Hockey professionnel et éducation
La brutalité et la violence qui sont tolérées et même souvent programmées par le show-biz du hockey, diminuent et déprécient la valeur réelle des spectacles sportifs et empêchent souvent les meilleurs joueurs de fournir la pleine mesure de leurs habilités personnelles. Elles enlèvent toute valeur esthétique à l'activité et abaissent le spectacle au niveau des corridas, des batailles de coqs et des films de guerre, alors que c’est la non violence qui devrait être le propre et le but de l'activité d’humanisme moderne, qu'on devrait valoriser.
Si nos promoteurs sportifs accordaient plus d'importance à la coordination et à la beauté de l'habilité physique, qui donnent le vrai beau jeu, tous y gagneraient et on pourrait ainsi multiplier les Béliveau, Gretzky et Lafleur, qui savaient générer dams le hockey d'antan, une sorte d'émotion esthétique, laquelle embrasait les foules pour des raisons positives et valables.

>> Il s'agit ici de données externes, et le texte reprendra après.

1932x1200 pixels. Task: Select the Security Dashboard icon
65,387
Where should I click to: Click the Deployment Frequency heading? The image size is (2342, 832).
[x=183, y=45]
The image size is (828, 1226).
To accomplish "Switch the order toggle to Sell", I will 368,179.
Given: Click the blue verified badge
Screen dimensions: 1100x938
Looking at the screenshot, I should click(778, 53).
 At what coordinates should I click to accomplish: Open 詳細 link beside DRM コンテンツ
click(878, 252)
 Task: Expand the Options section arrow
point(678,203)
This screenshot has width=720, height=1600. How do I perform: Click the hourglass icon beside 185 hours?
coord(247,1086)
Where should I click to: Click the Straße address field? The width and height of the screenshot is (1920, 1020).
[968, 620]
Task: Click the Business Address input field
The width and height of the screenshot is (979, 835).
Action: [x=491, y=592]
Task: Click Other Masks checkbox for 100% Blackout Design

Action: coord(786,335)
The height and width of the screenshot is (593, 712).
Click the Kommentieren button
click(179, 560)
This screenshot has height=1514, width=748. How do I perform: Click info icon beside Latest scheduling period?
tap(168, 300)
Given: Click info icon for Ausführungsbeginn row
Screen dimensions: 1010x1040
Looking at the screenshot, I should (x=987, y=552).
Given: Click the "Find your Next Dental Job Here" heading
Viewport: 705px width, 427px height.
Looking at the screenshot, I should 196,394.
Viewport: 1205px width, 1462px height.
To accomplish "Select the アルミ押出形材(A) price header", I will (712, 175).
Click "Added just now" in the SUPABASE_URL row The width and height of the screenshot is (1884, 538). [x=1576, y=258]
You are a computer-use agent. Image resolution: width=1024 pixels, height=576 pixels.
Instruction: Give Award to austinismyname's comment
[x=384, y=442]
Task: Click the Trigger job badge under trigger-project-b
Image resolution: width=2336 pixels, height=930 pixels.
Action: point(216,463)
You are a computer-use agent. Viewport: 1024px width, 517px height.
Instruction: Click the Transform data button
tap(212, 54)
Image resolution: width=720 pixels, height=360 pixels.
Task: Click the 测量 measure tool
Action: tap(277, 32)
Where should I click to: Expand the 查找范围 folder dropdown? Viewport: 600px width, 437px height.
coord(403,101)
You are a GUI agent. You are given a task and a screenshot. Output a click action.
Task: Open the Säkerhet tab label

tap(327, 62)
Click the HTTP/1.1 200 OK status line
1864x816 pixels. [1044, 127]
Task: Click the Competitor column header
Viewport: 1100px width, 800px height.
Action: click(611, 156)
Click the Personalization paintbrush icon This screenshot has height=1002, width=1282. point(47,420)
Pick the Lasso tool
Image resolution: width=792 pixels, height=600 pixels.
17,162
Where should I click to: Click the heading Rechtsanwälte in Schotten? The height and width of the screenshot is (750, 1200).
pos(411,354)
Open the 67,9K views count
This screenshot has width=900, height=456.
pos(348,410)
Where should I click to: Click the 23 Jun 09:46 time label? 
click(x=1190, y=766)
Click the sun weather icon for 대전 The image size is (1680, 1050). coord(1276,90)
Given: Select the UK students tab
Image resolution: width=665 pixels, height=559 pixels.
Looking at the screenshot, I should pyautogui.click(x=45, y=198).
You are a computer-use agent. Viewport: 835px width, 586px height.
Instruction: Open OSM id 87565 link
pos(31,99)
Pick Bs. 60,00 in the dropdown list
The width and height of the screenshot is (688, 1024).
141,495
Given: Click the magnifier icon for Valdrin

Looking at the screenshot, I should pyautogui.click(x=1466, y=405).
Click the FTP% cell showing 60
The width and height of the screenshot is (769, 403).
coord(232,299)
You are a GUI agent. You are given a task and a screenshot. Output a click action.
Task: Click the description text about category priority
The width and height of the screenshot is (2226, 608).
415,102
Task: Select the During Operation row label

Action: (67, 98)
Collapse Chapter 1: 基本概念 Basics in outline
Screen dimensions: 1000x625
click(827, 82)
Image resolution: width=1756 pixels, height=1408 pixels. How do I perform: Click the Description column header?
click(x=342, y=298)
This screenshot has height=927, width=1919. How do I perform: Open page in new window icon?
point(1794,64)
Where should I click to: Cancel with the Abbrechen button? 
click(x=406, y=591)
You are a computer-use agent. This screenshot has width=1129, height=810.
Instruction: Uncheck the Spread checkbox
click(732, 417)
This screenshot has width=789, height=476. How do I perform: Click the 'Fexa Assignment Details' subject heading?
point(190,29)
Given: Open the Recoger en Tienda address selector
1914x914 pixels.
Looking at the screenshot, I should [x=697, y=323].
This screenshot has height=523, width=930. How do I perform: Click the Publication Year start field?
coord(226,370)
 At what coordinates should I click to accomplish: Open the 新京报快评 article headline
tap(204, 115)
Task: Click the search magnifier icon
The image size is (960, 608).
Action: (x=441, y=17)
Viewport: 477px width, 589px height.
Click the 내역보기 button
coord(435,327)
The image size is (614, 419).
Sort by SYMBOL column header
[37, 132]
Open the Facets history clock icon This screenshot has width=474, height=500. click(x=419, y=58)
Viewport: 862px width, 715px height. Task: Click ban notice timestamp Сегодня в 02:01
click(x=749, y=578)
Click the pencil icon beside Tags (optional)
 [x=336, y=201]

D'autres sports réussissent très bien à contrôler et à réprimer la violence, et c'est triste de voir aujourd'hui, une aussi belle activité comme le hockey, perturber même le monde de l'éducation au point de devenir un des grands responsables du décrochage scolaire, 25 % au Québec, alors qu'il a déjà constitué à Québec, au temps du regretté Jean-Paul Poulin du hockey mineur et du Rouge et Or, la meilleure école de l'apprentissage de l’esprit d'équipe.